1980s fashion placed heavy emphasis on expensive clothes and fashion accessories. Apparel tended to be very bright and vivid in appearance. Women expressed an image of wealth and success through shiny costume jewellery, such as large faux-gold earrings, pearl necklaces, and clothing covered with sequins and diamonds. Punk fashion began as a reaction against both the hippie movement of the past decades and the materialist values of the current decade.  The first half of the decade was relatively tame in comparison to the second half, which is when the iconic 1980s colour scheme had come into popularity.

1970s In Fashion

Disco fashion was generally inspired by clothing from the early 1960s.
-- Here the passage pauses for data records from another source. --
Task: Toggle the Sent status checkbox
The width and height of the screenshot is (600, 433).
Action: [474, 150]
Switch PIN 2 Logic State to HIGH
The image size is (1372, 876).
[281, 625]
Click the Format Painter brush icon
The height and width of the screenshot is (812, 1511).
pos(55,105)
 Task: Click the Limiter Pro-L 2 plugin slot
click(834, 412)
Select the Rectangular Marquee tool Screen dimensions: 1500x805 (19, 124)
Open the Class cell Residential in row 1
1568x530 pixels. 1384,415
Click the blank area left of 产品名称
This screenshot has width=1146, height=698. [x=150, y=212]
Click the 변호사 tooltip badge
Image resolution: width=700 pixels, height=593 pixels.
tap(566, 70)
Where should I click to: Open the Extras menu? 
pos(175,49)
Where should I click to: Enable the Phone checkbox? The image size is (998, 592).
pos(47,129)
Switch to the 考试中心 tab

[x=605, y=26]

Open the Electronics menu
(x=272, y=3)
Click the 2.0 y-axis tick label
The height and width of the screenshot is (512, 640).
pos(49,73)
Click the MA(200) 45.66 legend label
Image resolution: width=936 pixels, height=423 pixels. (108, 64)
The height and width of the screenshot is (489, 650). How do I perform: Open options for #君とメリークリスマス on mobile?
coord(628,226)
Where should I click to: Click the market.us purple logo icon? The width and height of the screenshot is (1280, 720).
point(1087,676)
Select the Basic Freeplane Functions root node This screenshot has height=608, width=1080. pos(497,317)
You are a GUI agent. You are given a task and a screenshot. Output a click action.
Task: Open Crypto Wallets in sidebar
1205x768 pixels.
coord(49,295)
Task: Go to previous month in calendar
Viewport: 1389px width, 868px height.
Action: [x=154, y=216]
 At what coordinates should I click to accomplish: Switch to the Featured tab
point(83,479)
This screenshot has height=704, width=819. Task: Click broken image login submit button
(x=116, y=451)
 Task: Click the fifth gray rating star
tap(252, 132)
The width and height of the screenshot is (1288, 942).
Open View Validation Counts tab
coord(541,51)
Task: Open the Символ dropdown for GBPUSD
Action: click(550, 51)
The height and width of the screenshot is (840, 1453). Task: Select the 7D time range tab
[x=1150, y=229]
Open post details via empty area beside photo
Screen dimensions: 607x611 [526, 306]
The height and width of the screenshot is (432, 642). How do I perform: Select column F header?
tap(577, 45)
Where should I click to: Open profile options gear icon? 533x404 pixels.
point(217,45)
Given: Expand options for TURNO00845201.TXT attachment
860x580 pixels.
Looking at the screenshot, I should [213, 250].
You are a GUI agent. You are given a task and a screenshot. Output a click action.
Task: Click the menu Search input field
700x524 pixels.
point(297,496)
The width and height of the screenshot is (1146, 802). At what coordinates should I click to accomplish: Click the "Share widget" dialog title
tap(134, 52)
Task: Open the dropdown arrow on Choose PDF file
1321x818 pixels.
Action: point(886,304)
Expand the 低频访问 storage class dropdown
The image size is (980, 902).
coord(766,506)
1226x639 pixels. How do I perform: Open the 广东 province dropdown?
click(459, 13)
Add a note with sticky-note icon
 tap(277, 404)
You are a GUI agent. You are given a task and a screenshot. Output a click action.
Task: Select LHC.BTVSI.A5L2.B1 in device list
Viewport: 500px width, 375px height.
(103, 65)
Disco clothes worn by women included tube tops, sequined halterneck shirts, blazers, spandex short shorts, loose pants, form-fitting spandex pants, maxi skirts and dresses with long thigh slits, jersey wrap dresses, ball gowns, and evening gowns. Shoes ranged from knee-high boots to kitten heels, but the most commonly worn shoes were ones that had thick heels and were often made with transparent plastic.

Fashion of the 1960s

Fashion of the 1960s featured a number of diverse trends. It was a decade that broke many fashion traditions, mirroring social movements during the time. Around the middle of the decade, fashions arising from small pockets of young people in a few urban centres received large amounts of media publicity, and began to heavily influence both the haute couture of elite designers and the mass-market manufacturers.

1945–1960 in Fashion

By 1947, the Paris fashion houses had reopened, and once again Paris resumed its position as the arbiter of high fashion. The "orderly, rhythmic evolution of fashion change" had been disrupted by the war, and a new direction was long overdue. The padded shoulder, tubular, boxy line, and short skirt (that had been around since before the war and was identified with uniforms) was gone. A succession of style trends led by Christian Dior and Cristóbal Balenciaga defined the changing silhouette of women's clothes through the 1950s. Television joined fashion magazines and movies in disseminating clothing styles. The new silhouette had narrow shoulders, a cinched waist, bust emphasis, and longer skirts, often with wider hems.